Comparison of the crystallographic (carbons light yellow) and docking-predicted poses (carbons magenta) of the L99A/M102H† ligands showing a cutaway of the surface of the cavity (otherwise colored as in Figure 1); His102 is shown. The figure was rendered with PyMol.[70] In all cases, the cavity is buried from bulk solvent, and only small changes in the binding site were observed among the different structures. Values for RMSD between the docking poses and the crystallographic ligand geometries are given in Table 3. Shown are the complexes with (A) benzene, (B) toluene, (C) phenol, (D) 2-mercaptoethanol (PDB ID 4E97(37)), (E) 1,2-benzisoxazole (PDB ID 4EKS(37)), (F) nitrobenzene (PDB ID 4EKP(37)), (G) 4-nitrophenol (PDB ID 4EKQ(37)), (H) 2-hydroxy benzonitrile (PDB ID 4EKR(37)), (I)) 2-allyl phenol, (J) 1-phenyl-2-propyn-1-ol, (K) 2-amino-5-chloro thiazole, (L) 4-bromoimidazole, (M) 4-trifluoromethyl imidazole, (N) 2-(pyrazolo-1-yl) ethanol, (O) 3-trifluoromethyl-5-methyl pyrazole, (P) 2-bromo-5-hydroxybenzaldehyde.

We considered three strategies to overcome this apparent bias toward apolar molecules and imperfect hydrogen-bonding: increasing the local dipole on the cavity His102, down-weighting the contribution of the calculated van der Waals interaction to the overall energy score by 1/2, and increasing the sampling of phenolic hydrogens. The first strategy was accomplished by increasing the magnitude of the charge on histidine Nδ1 atom (pointing into the cavity), from −0.527 to −0.927 to −1.327 electrons, balancing that with an increased charge on the Nε2H, pointing away from the cavity, from 0.32 to 0.72 to 1.12. This is a strategy that we have often used to increase the polarity of docked ligands in prospective ligand discovery campaigns,[44] but have never tested in a controlled manner.
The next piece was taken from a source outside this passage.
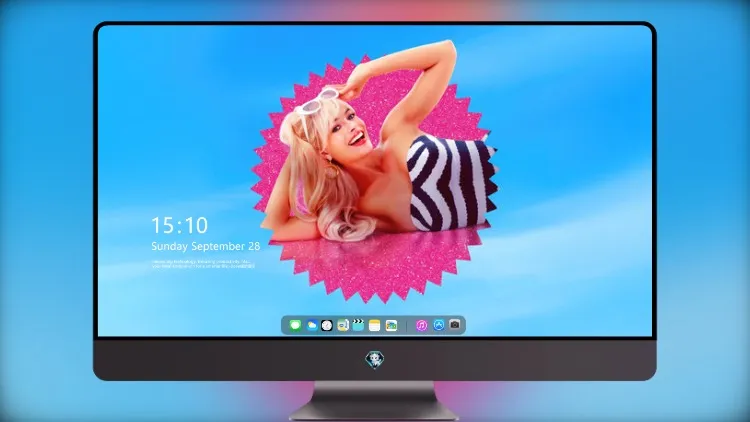Screen dimensions: 750x422
Task: Launch the pink iTunes music app
Action: (x=421, y=325)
The second strategy was accomplished simply by multiplying the van der Waals term by 0.5 or by increasing the weighting of the electrostatics term by a factor of 2. The third strategy involved rescoring the crystallographic poses of the phenolic ligands with appropriate conformations of the phenolic hydrogen.

The effects of both increasing the local histidine dipole, and of reducing the weight on the van der Waals term, illustrate how changing scoring functions in a nonphysical way to achieve a particular goal, here, improving the rank of polar molecules that interact with the histidine, can have unintended consequences. Unexpectedly, scaling-down the van der Waals term actually reduced the number of top-ranking molecules that interacted with His102, from 39 in the standard calculation to 32. This reflects a lower stringency against bulkier molecules, which rise in the ranked list at the expense of those making polar interactions (Supporting Information Table 3). On the other hand, increasing the charge on the acceptor Nδ1 of His102 did increase the number of ligands that hydrogen bonded with this residue, from 39 of the top ranked 100 in the standard docking, to 65 when the magnitude of the partial atomic charge was increased by 0.4 electrons, to 93 when it was increased by 0.8 electrons. However, the ligands that rose in the list were almost exclusively amine-bearing molecules like anilines, imidazoles, guanidines, and pyrazoles, while phenolic-bearing ligands, which appear to bind more tightly, had at best mixed results.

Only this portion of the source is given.